Supplied data:
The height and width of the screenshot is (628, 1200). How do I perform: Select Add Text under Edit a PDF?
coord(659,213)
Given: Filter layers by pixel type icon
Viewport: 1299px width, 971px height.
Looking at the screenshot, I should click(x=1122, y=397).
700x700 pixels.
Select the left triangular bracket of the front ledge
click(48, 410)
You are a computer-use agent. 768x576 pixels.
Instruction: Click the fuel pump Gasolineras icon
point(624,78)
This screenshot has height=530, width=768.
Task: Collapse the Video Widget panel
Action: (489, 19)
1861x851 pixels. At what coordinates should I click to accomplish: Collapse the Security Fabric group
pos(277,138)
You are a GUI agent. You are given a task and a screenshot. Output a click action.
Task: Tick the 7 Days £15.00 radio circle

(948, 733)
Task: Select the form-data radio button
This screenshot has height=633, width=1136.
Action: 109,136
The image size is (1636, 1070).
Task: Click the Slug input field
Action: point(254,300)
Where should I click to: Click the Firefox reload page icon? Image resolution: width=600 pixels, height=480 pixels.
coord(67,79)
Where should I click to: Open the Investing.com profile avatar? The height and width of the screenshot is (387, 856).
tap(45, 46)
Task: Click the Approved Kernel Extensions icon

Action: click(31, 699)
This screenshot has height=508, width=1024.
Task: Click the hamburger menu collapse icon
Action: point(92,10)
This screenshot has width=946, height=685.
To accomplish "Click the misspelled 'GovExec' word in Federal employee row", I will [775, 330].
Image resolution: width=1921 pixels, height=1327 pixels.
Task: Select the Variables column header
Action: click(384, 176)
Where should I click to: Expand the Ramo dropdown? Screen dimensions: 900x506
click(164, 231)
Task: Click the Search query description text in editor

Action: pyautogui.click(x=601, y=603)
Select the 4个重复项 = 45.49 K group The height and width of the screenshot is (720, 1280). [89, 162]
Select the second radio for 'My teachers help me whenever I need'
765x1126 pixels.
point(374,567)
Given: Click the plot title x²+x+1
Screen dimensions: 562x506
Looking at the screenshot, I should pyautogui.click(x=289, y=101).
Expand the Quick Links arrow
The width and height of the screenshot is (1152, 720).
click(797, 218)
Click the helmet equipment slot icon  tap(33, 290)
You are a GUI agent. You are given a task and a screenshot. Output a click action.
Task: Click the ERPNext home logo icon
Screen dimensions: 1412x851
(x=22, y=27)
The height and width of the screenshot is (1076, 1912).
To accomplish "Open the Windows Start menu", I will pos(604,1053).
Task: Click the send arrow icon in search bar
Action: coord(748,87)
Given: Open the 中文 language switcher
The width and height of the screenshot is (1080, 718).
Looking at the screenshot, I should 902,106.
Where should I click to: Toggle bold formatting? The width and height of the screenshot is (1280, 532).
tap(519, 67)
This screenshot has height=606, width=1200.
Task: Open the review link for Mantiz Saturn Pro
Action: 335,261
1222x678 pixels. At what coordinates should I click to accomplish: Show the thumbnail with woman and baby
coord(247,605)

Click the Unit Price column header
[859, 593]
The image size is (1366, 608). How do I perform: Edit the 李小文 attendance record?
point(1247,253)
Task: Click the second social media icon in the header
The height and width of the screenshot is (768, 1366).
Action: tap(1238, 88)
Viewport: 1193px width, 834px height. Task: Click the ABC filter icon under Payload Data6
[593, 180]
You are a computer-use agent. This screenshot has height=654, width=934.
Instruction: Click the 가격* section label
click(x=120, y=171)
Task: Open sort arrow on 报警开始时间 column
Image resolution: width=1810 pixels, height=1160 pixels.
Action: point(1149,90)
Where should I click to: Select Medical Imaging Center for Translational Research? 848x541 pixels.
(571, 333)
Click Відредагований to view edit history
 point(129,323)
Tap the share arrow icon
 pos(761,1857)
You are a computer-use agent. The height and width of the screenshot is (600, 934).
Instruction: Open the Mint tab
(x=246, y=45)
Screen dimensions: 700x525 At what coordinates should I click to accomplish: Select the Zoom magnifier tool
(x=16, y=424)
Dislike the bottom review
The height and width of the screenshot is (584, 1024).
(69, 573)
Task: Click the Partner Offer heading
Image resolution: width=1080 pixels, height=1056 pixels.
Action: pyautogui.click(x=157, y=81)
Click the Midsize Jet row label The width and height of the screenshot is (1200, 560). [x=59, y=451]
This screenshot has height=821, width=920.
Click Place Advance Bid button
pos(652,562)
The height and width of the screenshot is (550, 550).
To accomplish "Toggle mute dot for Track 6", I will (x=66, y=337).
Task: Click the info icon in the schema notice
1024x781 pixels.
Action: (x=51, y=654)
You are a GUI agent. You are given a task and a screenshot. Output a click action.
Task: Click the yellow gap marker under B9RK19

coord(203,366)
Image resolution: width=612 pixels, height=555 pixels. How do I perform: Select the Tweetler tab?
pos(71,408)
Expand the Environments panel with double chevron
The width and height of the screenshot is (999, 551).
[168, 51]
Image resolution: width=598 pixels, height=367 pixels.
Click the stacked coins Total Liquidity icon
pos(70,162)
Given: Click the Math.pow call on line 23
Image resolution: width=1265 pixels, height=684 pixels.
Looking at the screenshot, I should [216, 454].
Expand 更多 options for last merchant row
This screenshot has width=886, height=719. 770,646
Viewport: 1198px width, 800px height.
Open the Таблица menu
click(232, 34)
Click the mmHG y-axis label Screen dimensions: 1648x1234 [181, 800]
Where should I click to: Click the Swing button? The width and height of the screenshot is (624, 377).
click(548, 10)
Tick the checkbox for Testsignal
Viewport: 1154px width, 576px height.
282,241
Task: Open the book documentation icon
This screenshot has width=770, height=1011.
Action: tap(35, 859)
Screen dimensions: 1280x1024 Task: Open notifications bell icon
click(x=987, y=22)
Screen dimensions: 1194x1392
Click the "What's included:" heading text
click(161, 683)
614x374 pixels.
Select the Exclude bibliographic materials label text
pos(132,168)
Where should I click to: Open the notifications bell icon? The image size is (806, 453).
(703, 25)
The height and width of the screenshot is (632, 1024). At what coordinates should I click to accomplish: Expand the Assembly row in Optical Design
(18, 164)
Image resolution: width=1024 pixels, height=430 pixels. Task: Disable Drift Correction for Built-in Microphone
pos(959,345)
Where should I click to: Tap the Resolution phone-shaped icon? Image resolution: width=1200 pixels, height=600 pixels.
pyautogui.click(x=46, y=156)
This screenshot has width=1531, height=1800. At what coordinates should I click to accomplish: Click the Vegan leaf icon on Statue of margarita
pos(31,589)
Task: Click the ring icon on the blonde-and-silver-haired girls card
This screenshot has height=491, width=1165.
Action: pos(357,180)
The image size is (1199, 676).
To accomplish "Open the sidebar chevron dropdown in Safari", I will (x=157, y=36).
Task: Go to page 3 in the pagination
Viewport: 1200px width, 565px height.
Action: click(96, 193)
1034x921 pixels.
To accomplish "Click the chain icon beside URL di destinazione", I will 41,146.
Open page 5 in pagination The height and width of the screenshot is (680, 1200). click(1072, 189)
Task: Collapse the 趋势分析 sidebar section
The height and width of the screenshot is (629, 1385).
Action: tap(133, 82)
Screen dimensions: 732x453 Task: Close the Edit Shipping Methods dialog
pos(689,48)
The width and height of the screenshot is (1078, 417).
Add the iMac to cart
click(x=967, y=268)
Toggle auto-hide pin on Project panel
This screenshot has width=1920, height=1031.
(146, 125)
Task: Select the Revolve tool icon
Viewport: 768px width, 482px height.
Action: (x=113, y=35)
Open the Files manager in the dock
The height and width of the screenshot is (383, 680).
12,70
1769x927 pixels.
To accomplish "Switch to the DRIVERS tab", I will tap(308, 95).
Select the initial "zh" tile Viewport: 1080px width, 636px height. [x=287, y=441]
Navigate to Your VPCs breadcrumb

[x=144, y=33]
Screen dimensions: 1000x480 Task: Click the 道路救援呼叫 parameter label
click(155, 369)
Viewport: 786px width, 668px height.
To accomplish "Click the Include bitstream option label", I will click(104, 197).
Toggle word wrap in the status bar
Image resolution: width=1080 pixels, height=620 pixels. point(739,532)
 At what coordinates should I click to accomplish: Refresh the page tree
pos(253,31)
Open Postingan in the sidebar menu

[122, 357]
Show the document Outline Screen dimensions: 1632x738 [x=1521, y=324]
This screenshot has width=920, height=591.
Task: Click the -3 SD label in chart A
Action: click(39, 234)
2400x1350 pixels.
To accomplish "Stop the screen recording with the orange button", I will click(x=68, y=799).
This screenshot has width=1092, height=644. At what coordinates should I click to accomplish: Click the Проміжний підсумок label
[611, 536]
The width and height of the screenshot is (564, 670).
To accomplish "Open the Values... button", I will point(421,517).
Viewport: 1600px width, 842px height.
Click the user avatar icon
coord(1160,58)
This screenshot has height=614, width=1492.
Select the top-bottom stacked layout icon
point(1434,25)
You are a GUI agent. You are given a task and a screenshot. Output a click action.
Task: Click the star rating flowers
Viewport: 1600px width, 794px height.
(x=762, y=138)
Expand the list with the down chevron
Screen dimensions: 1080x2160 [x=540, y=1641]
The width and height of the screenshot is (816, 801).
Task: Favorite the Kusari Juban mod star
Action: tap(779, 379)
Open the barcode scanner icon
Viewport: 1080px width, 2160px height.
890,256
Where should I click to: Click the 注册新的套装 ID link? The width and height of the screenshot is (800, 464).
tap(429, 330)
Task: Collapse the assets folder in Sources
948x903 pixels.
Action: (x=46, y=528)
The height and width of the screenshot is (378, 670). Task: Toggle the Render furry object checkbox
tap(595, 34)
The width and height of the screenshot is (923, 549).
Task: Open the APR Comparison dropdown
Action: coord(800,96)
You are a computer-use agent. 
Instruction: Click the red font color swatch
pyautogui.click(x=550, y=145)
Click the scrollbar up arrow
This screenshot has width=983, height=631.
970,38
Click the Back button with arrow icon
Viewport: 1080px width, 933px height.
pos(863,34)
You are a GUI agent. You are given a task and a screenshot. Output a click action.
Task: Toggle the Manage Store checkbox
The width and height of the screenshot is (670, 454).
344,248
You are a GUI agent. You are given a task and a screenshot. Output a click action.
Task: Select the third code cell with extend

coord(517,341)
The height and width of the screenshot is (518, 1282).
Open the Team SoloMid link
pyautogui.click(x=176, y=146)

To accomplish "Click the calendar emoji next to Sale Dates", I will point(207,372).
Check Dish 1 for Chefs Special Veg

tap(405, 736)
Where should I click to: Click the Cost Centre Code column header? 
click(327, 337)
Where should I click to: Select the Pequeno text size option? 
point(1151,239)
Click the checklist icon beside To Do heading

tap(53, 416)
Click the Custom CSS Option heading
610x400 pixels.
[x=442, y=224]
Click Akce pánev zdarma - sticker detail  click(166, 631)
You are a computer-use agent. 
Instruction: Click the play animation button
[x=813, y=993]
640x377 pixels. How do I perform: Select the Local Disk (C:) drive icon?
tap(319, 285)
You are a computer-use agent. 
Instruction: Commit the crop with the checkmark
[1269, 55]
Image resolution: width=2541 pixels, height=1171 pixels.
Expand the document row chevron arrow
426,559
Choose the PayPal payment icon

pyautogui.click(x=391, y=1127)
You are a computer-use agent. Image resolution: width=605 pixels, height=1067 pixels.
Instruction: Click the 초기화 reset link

Exercise directions:
Using the data above, extract exactly the lines from the one that holds "Task: Select the form-data radio button" to the one that holds "This screenshot has width=946, height=685.", both ends included, and no others.

Exercise response:
Task: Select the form-data radio button
This screenshot has height=633, width=1136.
Action: 109,136
The image size is (1636, 1070).
Task: Click the Slug input field
Action: point(254,300)
Where should I click to: Click the Firefox reload page icon? Image resolution: width=600 pixels, height=480 pixels.
coord(67,79)
Where should I click to: Open the Investing.com profile avatar? The height and width of the screenshot is (387, 856).
tap(45, 46)
Task: Click the Approved Kernel Extensions icon

Action: click(31, 699)
This screenshot has height=508, width=1024.
Task: Click the hamburger menu collapse icon
Action: point(92,10)
This screenshot has width=946, height=685.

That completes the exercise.